He takes my left hand in his. He slips the ring onto my finger. It fits without effort, as if it was always meant to be there.
The metal is warm from his palm. The stone catches the light from the window.
He lifts my hand to his mouth and kisses the ring, then my skin.
“Raina Baranov,” he says softly.
I feel the name settle like a warm cardigan over me. “Say it again,” I tell him with a shy smile.
He smiles a little. “My wife,” he says.
My chest goes tight and hot. “Your wife,” I echo. “Your problem. Your partner.”
He pulls me in then, one arm around my waist, one hand still holding mine with the ring. His mouth finds mine. There will be more fights and more work. There are still men out there who think they can use what we built. But Ilya is gone. Nadia is asleep in her own bed. The ring is on my hand.
For the first time since this started, the future in my head is not a blurred list of threats. It’s a home with all three of us in it, and a day where we stand up in front of other people and say words that match what we already live.
He breaks the kiss and rests his forehead on mine. “We’ll have a real wedding to remember,” he says with a chuckle. “Dress, flowers, terrible cake, all of it.
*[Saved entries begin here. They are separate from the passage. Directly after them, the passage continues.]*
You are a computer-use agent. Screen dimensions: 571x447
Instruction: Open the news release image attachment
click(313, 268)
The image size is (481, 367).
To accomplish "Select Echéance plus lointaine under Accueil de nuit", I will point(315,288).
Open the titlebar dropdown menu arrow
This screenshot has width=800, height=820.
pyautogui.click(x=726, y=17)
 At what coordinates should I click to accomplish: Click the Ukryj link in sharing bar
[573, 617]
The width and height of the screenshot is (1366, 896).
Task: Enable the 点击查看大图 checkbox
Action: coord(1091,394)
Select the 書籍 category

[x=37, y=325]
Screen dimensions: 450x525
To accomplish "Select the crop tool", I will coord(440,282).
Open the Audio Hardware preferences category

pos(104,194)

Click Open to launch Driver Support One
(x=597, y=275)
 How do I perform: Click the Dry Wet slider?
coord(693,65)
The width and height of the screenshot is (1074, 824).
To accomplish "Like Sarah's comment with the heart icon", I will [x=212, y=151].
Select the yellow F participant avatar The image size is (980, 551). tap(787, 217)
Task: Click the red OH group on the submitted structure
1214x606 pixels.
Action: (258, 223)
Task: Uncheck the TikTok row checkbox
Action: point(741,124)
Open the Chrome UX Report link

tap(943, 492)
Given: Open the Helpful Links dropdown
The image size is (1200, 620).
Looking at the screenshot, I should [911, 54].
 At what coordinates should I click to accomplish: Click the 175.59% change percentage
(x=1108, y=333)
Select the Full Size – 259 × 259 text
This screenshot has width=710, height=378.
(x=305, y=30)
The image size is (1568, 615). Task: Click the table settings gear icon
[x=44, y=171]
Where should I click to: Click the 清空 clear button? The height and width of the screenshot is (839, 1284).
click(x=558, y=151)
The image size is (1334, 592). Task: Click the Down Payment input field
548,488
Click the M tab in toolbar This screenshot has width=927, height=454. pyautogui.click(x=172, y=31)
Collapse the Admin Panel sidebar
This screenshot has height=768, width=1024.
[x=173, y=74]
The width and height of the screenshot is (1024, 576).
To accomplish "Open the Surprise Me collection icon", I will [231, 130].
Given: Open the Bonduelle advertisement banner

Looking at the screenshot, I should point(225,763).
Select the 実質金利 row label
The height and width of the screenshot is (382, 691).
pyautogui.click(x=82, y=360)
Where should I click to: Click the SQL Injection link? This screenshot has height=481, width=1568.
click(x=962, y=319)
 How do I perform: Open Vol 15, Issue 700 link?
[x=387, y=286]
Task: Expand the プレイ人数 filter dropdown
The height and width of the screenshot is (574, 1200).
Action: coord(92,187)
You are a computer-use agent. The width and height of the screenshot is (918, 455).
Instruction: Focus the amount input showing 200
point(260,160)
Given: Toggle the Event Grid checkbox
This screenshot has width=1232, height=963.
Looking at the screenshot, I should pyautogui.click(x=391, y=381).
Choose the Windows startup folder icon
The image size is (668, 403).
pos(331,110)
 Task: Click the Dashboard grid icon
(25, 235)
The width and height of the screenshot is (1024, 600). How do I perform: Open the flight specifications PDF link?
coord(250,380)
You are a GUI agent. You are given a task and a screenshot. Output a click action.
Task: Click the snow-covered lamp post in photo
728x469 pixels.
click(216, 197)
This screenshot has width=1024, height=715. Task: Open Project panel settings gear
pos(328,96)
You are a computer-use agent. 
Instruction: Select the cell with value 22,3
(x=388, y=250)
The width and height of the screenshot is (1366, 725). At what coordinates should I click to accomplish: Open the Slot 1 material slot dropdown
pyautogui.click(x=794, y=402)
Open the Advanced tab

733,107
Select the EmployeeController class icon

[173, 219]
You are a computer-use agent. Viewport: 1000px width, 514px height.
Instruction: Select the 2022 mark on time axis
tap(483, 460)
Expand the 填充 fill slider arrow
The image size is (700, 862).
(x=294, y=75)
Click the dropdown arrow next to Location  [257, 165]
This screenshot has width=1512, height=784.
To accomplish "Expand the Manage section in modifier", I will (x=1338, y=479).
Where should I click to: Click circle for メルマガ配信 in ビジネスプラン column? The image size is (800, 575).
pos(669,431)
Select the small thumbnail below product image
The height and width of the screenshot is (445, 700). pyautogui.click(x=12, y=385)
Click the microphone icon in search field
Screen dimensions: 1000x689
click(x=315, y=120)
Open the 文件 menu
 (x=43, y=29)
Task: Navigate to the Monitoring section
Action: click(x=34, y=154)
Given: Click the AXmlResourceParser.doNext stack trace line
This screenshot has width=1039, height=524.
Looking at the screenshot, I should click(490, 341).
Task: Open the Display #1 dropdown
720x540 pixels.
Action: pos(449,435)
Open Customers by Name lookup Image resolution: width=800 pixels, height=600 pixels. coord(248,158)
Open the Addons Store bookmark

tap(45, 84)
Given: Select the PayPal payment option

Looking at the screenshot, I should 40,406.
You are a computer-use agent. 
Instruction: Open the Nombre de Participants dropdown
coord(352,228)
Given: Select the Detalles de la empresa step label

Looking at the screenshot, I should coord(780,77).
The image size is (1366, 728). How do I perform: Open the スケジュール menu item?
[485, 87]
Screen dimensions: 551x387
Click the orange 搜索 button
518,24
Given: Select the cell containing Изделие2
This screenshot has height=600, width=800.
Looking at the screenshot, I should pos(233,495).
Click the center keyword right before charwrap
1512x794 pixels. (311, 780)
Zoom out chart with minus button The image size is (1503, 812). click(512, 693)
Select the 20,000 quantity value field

If you want it.”
“I want all of it,” I answer. “I want it because we earned it in the worst ways. We survived it. We get to have something soft too.”
29
SERGEI
The cars line the street like a small army.
Black sedans. Dark SUVs. Men in suits with hard faces and soft eyes watch the sidewalks, the roofs, the corners. Some of them used to kill for me. Some of them still do. Today they guard something else. My wedding.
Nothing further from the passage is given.